The most important thing about it is: How's she shoot? Everything else is secondary. Looks to me like she'll get 'er done, and it's nice and bush-crafty too. I think you made yourself something good there. And welcome to the forum.


----------



## lerch (Jun 17, 2011)

Shoots good. I want to play around with the band configuration a little. See if I can increase the power a little more.

Thanks for the welcome.


----------



## TastelikeSnozberries (Jul 16, 2010)

I like it!! I've been wanting to play around with chained rubber myself, using heavy tubes has taught me that it's not about speed, but about mass, well sized stones and hex nuts around 1/2 inch hit like a ton of bricks when fired out of a slow steady band set like that. Nico is the expert though, he has some great blogs and posts about chains that taught me how to do all the work I've done in the slow and heavy aspect of slingshot shooting


----------



## Gomitz (Jun 8, 2011)

I like the "colors". Looks like camo-slingshot!


----------



## Rapier (May 28, 2011)

Hey cool and it's camo too!


----------



## e~shot (Jun 3, 2010)

Like it, Como looking colors


----------



## harpersgrace (Jan 28, 2010)

Looks like a nice shooter, and you can't complain about the price.


----------



## whipcrackdeadbunny (May 22, 2010)

Hello fellow Bushcrafter, great looking catty, I don't recognize the wood, what is it? And I've a whole thread dedicated to the man himself in the off topic section, so have a look when you fancy.


----------



## Classic Slingshot (Apr 27, 2011)

Good Job


----------



## Peresh (May 3, 2010)

Chained rubber! I gotta just try that. I have conjured up a notion in my head that these chained rubber bands wouldn't be so accurate as a straight flat band but I need to prove me wrong by shooting one.

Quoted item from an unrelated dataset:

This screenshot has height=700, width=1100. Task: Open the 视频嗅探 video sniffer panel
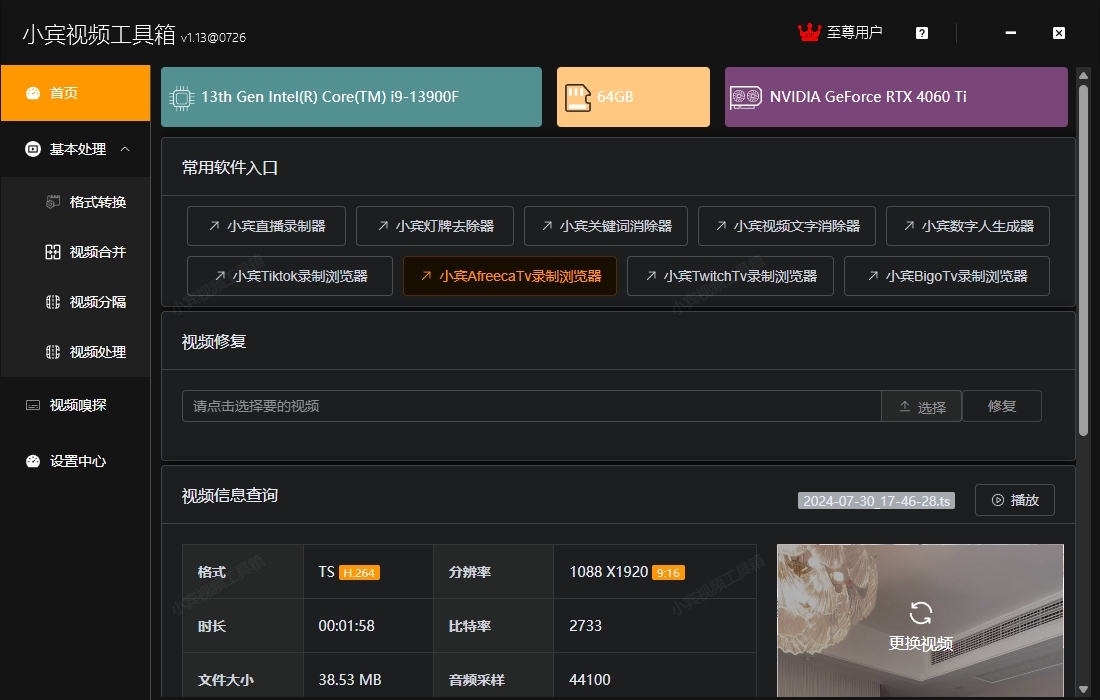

Great job bud! Now go try a board cut as well. You have been bitten by the sling bug.


----------



## Jimmy (Jun 8, 2011)

Real tree camouflage


----------



## lerch (Jun 17, 2011)

Perish, please do try chains. I know Nico has great results with them. I would like to see some side by side accuracy tests.

I plan to order an A + pretty soon so I can try a board cut.


----------



## lerch (Jun 17, 2011)

Whipcrackdeadbunny the wood type is American Sycamore. Not the hardest wood but it had a nice fork.

Since the sycamore is easy to work with I was able to do all of the work with my Leathman. From cutting it out of the downed tree to nothing the forks to rounding the edges.

Lerch


----------



## pelleteer (Dec 19, 2009)

Looks great, especially for a first attempt.


----------



## A+ Slingshots (Jan 22, 2010)

Welcome Lerch!!! 
I'll be ready when you are my friend, but let me just say that you did a fine job on that natural!! They shoot exceptionally well. Some people prefer them. 
Anyways.... Glad you joined up here too and are doing some slingshot Bush Craft!!


----------



## Nico (Sep 10, 2010)

lerch said:


> Perish, please do try chains. I know Nico has great results with them. I would like to see some side by side accuracy tests.
> 
> I plan to order an A + pretty soon so I can try a board cut.


Hi Lerch,

Chained rubberbands are as accurate as any other elastic and I have shot them along side flats (.050 latex), and therabands no differnce in accuaracy I hit my mark with any of the mentioned elastics the same but did and do better with chains.

Those #32s you are using look thin, perhaps you can use them in a 777 chain I think if I'm not mistaken you are using alliance pale gold crepe in the #32s or you are using the cheap walmart #32s they are thin but highly elastic.

Try the red platinum crepe #32s those in a 444 chain are very powerful and shoot .50 cal lead ball at 180 fps and 1/2 inch steel at 200 fps.
Even a lighter 333 chain of the good red #32s has enough punch to crack a coconut with a meager 44 cal lead ball ( to me 44 cal is small).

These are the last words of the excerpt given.